Plant diversity research involves the qualitative and quantitative of plant functional traits. Plant species traits translate into processes and functioning of ecosystems, considering that: (i) the spectral signal of a plant surface at a given time is a trait; (ii) diversity in spectral signals at a given time is a measure for biodiversity for this time slot; and (iii) changes in space and time in this diversity of spectral signals is a measure for turnover. Finally, the differences in spectral signals at a given spatial resolution (e.g., 1 m × 1m or 10 m × 10 m) between neighboring clusters of pixels at a coarser resolution (e.g., 100 m × 100 m) are a measure of beta-diversity (spatial turnover of traits and information). Remote sensing captures traits, not DNA, and this should never be hidden from view (Skidmore et al., 2021). Differences in traits sometimes stand for different species, but do not have to do so. Pointing at the demand for a spectral species concept and its benefits—for instance, when monitoring traits at the large extents—would make sense only if viewed as a grouping unit, being effectively related to biological species in the field in case of a match between pixel size and individuals, e.g., with the availability of hyperspatial and hyperspectral data. Still, as usual, the devil is in the details (Nagendra & Rocchini, 2008), and this is also true for remote sensing data.

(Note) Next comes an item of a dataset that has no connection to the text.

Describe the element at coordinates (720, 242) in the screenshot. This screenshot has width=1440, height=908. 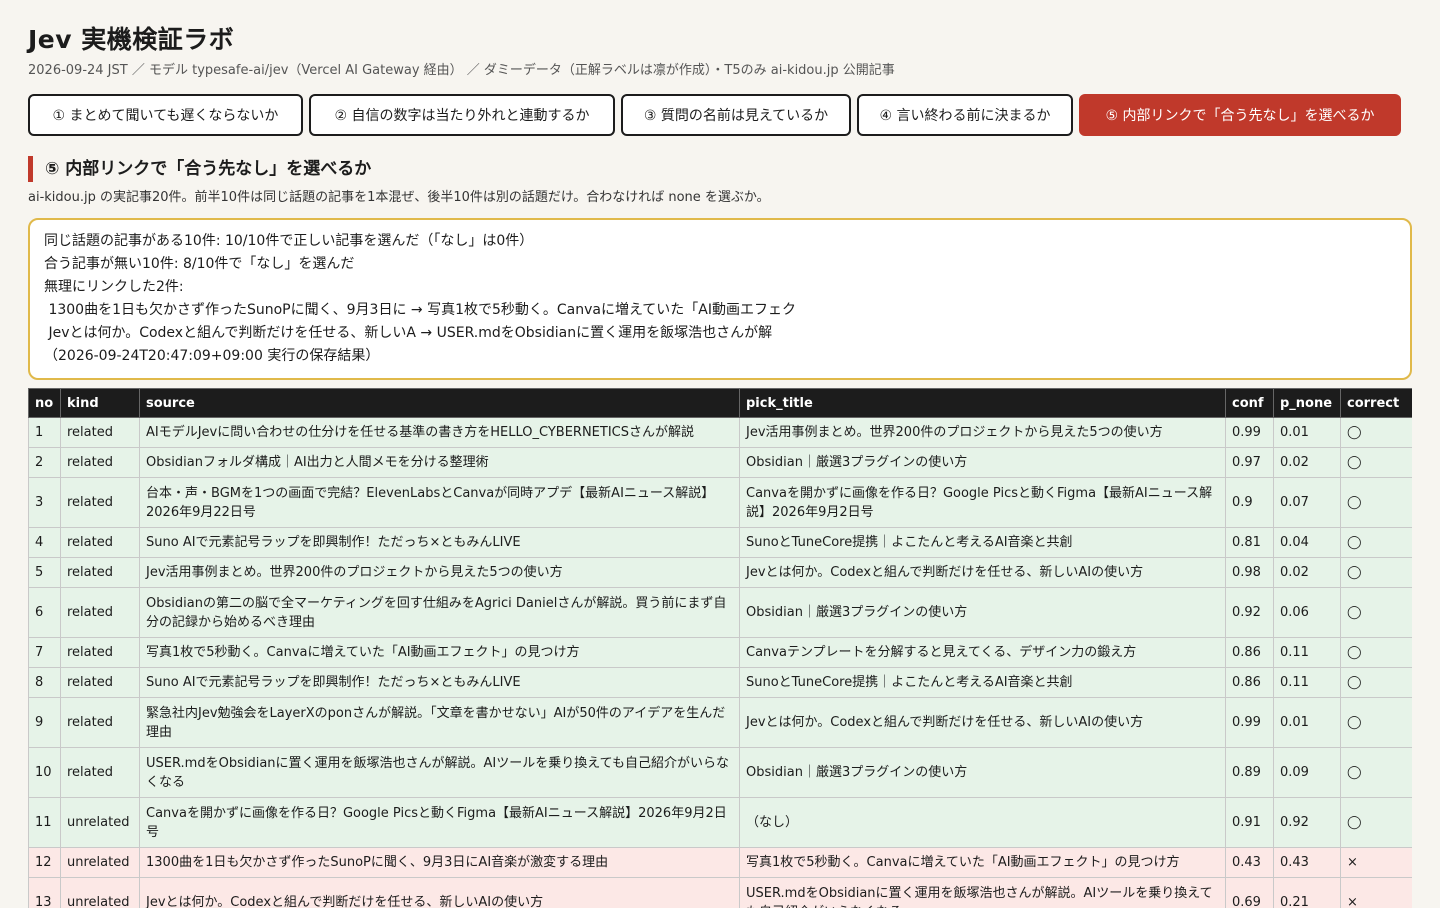
I see `summary-line: 同じ話題の記事がある10件: 10/10件で正しい記事を選んだ（「なし」は0件）` at that location.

Plant diversity is built up by individuals of different species; “spectral species” represent the measurable effect of such combinations in the reflectance space. Hence, beside all the mentioned difficulties and criticism, we think that “spectral species” have to be used as operational units in the analysis of remote sensing data to detect plant diversity in analogy with the operational taxonomic units in numerical taxonomy (Sneath & Sokal, 1973). As the species concept, with all its limitations, is considered the basic unit in community vegetation analysis (Feoli, 1984), the “spectral species” concept should be considered as the basic unit for the analysis of biodiversity by remote sensing data.